● AIM OF THE EXERCISE
Would you please set down the lines of the data from the one containing "You are a computer-use agent. Image" to the final line, exactly and only those?

● DATA TO EXAMINE
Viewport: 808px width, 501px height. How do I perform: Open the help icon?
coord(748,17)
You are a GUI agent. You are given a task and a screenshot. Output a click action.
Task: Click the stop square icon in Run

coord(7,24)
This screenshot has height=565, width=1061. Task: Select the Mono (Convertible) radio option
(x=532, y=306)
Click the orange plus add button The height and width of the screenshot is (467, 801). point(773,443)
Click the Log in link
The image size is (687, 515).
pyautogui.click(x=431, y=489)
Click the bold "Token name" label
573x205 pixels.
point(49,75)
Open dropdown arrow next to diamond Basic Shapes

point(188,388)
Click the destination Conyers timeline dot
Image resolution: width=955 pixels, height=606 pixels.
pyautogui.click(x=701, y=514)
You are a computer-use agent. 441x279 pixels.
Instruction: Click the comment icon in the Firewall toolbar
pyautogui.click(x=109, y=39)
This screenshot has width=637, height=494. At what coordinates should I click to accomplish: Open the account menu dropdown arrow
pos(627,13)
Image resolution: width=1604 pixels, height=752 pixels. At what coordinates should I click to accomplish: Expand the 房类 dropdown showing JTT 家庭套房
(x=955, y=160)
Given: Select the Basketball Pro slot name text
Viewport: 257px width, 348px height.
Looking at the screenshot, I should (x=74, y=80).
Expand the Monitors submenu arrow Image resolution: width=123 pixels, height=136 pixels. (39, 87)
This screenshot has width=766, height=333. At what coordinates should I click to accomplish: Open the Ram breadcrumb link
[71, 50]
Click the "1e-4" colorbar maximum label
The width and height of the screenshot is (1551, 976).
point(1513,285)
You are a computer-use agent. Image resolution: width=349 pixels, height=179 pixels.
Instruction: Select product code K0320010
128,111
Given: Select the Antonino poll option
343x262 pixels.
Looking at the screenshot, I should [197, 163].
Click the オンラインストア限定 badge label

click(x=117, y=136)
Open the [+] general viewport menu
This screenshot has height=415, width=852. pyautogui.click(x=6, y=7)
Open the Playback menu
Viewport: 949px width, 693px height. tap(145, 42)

● RESPONSE BELOW
You are a computer-use agent. Image resolution: width=349 pixels, height=179 pixels.
Instruction: Select product code K0320010
128,111
Given: Select the Antonino poll option
343x262 pixels.
Looking at the screenshot, I should [197, 163].
Click the オンラインストア限定 badge label

click(x=117, y=136)
Open the [+] general viewport menu
This screenshot has height=415, width=852. pyautogui.click(x=6, y=7)
Open the Playback menu
Viewport: 949px width, 693px height. tap(145, 42)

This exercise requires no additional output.